In [10], Calheiros and Buyya replicated workflow tasks using idle time to mitigate effects of performance variation of resources.

In [20], the authors proposed an algorithm to solve the WS problem in order to minimize the time and cost while meeting deadline and budget.

Shishido et al. [21] used a mixed methodology based on security-aware and cost-aware WS algorithm that applied GA to optimize the combinatorial scheduling scheme.

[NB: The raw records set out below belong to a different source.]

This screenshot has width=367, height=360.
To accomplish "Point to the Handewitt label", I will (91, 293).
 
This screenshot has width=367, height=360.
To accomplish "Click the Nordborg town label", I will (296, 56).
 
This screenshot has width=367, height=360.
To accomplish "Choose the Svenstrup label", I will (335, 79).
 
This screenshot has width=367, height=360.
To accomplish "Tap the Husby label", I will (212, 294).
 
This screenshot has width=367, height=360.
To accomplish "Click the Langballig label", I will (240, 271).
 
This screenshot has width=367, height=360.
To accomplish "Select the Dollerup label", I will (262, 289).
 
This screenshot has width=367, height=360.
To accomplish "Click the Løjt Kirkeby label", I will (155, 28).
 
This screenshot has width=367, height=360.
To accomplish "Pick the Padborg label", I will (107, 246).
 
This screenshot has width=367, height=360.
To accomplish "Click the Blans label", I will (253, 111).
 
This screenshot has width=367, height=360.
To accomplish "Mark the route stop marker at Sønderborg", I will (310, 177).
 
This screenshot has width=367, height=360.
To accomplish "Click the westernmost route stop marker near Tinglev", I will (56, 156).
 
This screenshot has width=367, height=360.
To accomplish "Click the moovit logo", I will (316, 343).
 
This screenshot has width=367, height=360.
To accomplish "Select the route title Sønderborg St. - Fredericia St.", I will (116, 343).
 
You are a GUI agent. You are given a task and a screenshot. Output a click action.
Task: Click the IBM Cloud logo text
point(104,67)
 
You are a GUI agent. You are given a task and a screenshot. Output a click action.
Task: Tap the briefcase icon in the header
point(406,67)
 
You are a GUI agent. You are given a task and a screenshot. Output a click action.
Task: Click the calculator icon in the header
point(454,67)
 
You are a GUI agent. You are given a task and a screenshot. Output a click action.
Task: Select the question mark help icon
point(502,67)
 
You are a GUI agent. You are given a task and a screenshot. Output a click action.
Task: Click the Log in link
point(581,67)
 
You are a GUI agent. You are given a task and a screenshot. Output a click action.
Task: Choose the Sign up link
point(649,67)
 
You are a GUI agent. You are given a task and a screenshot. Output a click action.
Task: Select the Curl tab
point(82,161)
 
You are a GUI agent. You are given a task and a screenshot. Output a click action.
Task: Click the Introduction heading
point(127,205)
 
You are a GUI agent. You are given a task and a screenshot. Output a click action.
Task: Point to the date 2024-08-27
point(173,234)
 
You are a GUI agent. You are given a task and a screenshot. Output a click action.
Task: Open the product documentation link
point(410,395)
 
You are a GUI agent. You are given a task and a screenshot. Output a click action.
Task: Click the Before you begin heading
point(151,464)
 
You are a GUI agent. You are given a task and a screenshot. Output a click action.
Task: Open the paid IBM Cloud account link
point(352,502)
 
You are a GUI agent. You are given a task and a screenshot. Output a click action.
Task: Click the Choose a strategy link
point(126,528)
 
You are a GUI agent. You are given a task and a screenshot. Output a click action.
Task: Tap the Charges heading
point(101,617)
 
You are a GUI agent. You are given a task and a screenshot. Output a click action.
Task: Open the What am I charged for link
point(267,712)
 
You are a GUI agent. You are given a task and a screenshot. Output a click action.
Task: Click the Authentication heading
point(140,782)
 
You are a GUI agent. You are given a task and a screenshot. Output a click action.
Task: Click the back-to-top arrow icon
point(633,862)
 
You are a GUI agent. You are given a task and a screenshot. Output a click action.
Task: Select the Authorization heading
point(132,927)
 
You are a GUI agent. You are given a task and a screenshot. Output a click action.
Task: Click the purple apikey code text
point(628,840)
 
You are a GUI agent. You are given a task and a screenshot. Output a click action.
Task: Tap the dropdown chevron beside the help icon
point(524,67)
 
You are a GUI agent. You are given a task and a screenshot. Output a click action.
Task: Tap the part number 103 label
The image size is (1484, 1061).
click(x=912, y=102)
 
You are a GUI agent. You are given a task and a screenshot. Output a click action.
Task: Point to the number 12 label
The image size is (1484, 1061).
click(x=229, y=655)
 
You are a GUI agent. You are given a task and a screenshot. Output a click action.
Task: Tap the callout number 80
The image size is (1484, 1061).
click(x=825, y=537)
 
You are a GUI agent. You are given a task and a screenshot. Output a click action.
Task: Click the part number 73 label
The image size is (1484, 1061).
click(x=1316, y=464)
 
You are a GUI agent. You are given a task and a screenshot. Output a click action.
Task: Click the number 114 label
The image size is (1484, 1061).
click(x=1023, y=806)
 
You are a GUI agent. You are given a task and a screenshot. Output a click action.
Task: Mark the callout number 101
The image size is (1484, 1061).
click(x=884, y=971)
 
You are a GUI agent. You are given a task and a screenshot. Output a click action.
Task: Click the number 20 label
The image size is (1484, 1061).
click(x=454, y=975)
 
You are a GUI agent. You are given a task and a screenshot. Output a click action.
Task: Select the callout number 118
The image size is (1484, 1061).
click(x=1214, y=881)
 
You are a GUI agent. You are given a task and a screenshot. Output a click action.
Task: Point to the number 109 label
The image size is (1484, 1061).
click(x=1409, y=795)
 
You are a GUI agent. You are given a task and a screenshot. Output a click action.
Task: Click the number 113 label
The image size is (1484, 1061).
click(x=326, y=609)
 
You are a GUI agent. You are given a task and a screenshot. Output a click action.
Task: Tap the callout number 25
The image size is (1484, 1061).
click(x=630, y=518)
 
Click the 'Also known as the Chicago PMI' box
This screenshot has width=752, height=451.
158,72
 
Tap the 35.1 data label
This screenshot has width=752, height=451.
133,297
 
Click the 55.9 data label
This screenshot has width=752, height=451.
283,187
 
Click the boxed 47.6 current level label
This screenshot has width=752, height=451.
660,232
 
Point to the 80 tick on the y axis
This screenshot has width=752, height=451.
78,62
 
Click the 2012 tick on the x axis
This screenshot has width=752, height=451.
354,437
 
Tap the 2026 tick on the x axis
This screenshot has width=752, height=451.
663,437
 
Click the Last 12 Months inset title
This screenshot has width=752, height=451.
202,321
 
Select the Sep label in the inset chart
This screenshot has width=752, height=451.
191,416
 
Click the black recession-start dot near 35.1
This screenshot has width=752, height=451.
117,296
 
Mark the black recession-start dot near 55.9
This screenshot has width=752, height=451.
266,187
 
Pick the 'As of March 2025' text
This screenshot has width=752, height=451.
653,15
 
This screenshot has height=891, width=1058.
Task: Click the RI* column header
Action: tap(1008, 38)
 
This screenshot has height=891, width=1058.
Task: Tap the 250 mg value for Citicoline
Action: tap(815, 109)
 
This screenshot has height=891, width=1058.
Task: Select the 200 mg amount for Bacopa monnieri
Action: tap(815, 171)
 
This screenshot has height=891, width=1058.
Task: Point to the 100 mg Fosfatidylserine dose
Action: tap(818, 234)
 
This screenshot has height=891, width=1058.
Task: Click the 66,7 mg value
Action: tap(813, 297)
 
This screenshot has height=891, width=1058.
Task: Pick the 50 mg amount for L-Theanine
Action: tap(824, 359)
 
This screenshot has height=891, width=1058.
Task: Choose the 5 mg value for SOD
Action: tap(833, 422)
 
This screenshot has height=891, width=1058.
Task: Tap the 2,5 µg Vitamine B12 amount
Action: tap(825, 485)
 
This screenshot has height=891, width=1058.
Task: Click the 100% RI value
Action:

2.4 Optimization problem with other constraints

The main objective of [30] was the partitioning workflow application into sub-workflow in order to minimize data dependencies and then execute each sub-workflow to minimize their partial makespan.

Liu et al. [22] executed a SWf in a multisite cloud while reducing makespan and cost.

As shown in Fig. 2, the majority of the work targeted on:

Performance metrics makespan and cost.
QoS constraints deadline and to a lesser extent budget.
SWf applications Cybershake, LIGO, Montage, Epigenomic and SIPHT.

After this study, we can deduce that makespan and cost are the most important QoS parameters to study in task scheduling problems in the cloud environment while respecting QoS constraints like deadline and budget. Workflows must be executed before the scheduled deadline while not exceeding the allocated budget. For this, we deduce that the makespan which represents the completion time of the last task of the workflow must be lower than the deadline for a total cost not exceeding the budget. These constraints are defined in Eqs. (6) and (7).

3 Problem formulation

We address a SWf scheduling in CC in order to minimize the computational cost and the execution time (makespan) while meeting two constraints which are the deadline and the budget.

The problem consists to well respond to the client demands to run a workflow which is a set of interdependent tasks.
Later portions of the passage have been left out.